The detainment of "enemy combatants," the sanctioning of interrogation techniques internationally deemed "torture," and the latest revelation that president Bush started a program of extralegal wiretaps have provoked outrage among those concerned about civil liberties, human rights and the rule of law.

Time and again, the president has cited the defense that he is protecting the nation's security, and though we may not be privy to how, or indeed, what exactly against, we are continually subjected to this paternal insistence. A pat on the head, equivalent to saying, "You don't understand what I have to do, so I'm not going to bother to explain it to you, but I'll protect you."

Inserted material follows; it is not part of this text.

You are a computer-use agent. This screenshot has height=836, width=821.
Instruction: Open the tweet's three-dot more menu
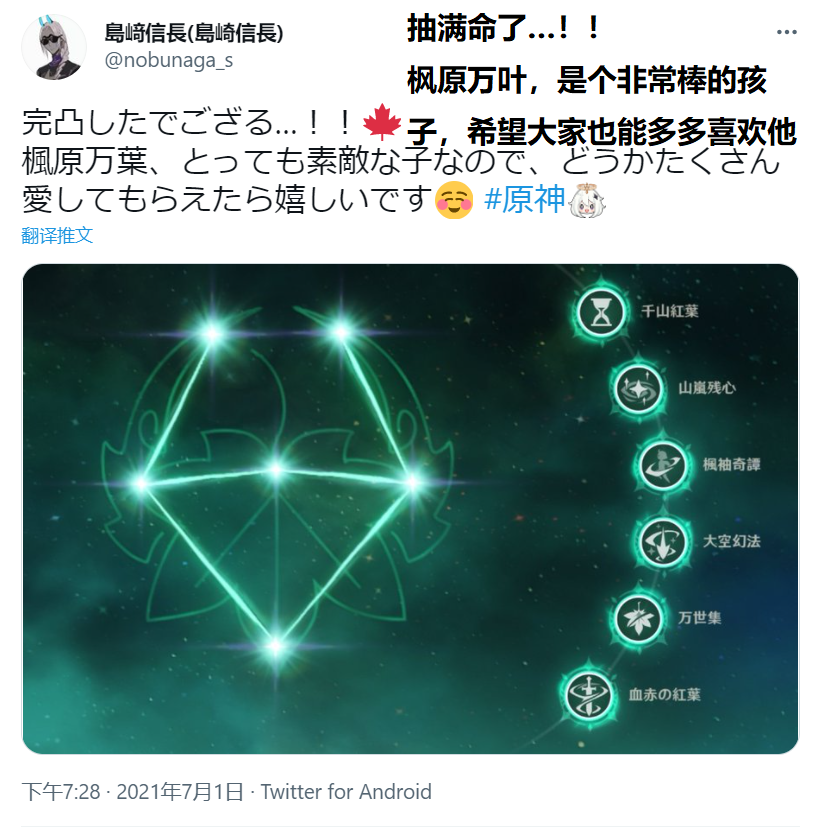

The vast cataloguing of executive abuses of power press by groups like Human Rights Watch, the American Civil Liberties Union (ACLU), Amnesty International and the Center for Constitutional Rights may lead you to wonder whether the administration has malicious intent in consistently skirting civil liberties. But perhaps more disturbing is the notion that, like Michael Corleone in "The Godfather," the president has disregarded the law time and time again because he trusts that God is on his side in this struggle -- that the rules must be suspended for the time being in order to achieve the higher goal of the eradication of all enemy forces. If the president truly believes that this is the case, he will stop at nothing to "protect" the American people by riding roughshod over hundreds of years of legal precedent. The categorically incorrect implication is that laws were designed for better times.